Re/Views & Critique
Wole Soyinka’s The Beatification of Area Boy
A review of (or essay about)
Abstract
[Published in Leeds African Studies Bulletin, 60 (1995), p. 7]
[The World Première of Soyinka’s play, at The West Yorkshire Playhouse, Leeds, 26 October – 25 November 1995, was sponsored by The University of Leeds It is reviewed here by Martin Banham, Professor of Drama & Theatre Studies]
The première of Soyinka’s latest play was planned to take place in Lagos but the political events that forced the playwright’s exile from Nigeria brought the play’s first presentation to The West Yorkshire Playhouse in Leeds. It was in Leeds, of course, that Soyinka’s playwriting first took serious shape, during his time as a student of English in the University of Leeds in the 1950s. The University’s admiration for Soyinka was expressed through its sponsorship of the production, crucial support that allowed this production to take place.
The play’s sub-title is ‘A Lagosian Kaleidoscope’ and that very aptly describes its form. The street life of contemporary Lagos is brought onto the stage in a series of satirical and musical incidents that are held together by the story of Sanda – the king of the ‘area boys’ – who organises the exploited and the oppressed in the face of the corruption and brutality of the military regime and its parasites. The play is a fierce piece of political theatre, ranging widely over the suffering of Nigerians in recent years, either through the civil war or the plight of the poverty-stricken inhabitants of the Maroko settlement – thrown out of their homes by the army in order that the land may be redeveloped for ‘decent citizens’. Its weapons are mockery and contempt, but played in a context – frequently very funny but never unfocused – that pays tribute to the strength and resilience of the people.

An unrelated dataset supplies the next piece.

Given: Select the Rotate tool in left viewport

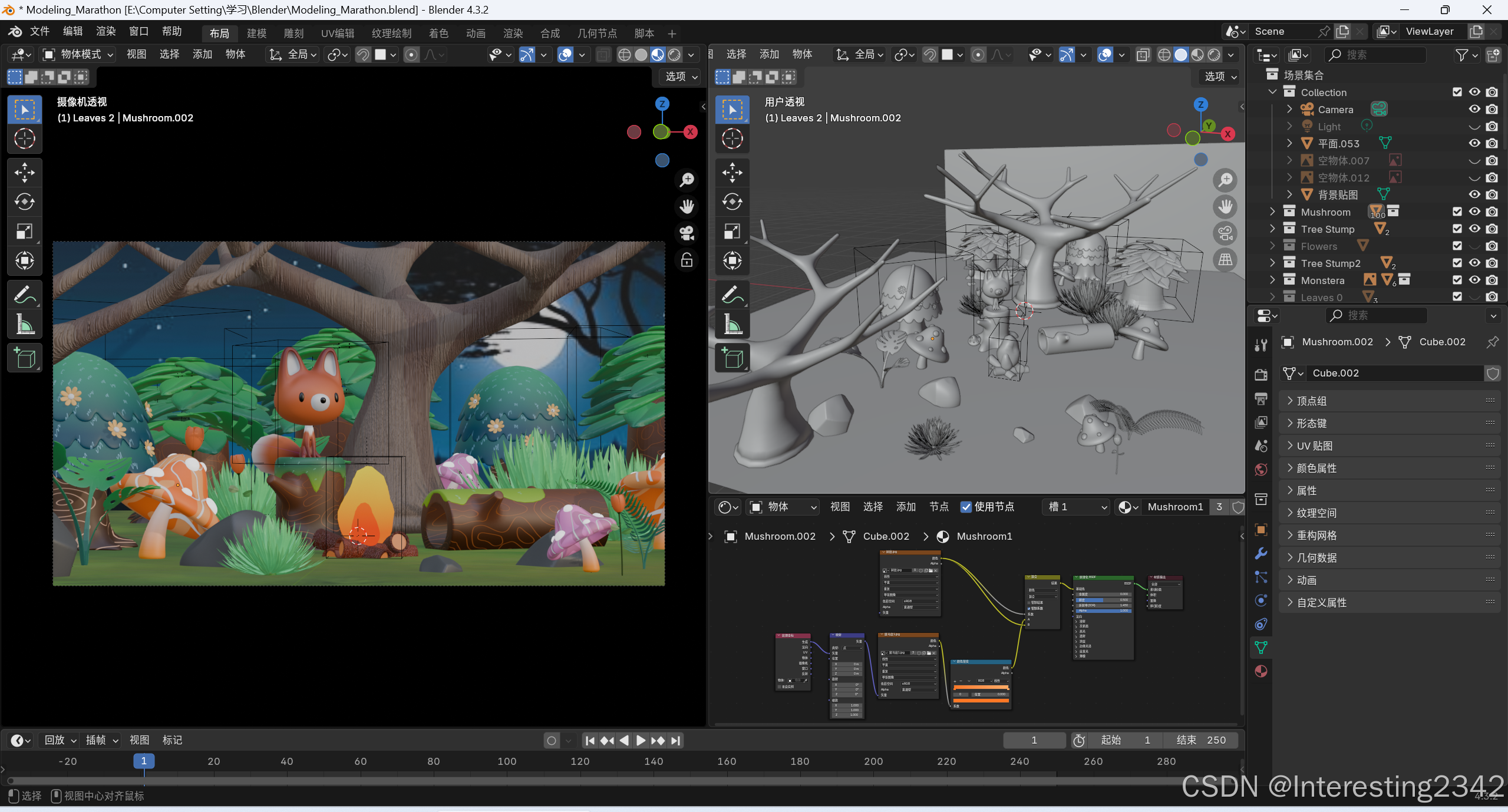Looking at the screenshot, I should coord(24,202).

The play’s performances in Leeds were given awful relevance by the announcement on its opening night of the death sentences passed on Ken Saro-Wiwa and his fellow Ogoni human-rights activists. More dreadfully, a few days into the play’s run, the death sentences were carried out. Ken Saro-Wiwa, like Soyinka, was a writer, and a man who addressed the world through laughter and satire. His television series Basi & Co. was hugely popular; his farcical plays and novels in ‘rotten english’ were truly representative of a man who enjoyed and celebrated life and shared that enjoyment with others. Those of us who remember him as a student in Ibadan in the 1960s recall a lively, creative, energetic and hugely friendly person. His commitment to his own people, and the sense of duty that led him to his death, are echoed in the dignity of Soyinka’s characters who face tyrants with equal courage. As Sanda says of the military at the end of Beatification, “They won’t always be there”, but as the character ‘Judge’ – who has been shot by the soldiers but survived – says, “I shall never forgive them. Never!”
*The Beatification of Area Boy is published by Methuen Drama, London, 1995.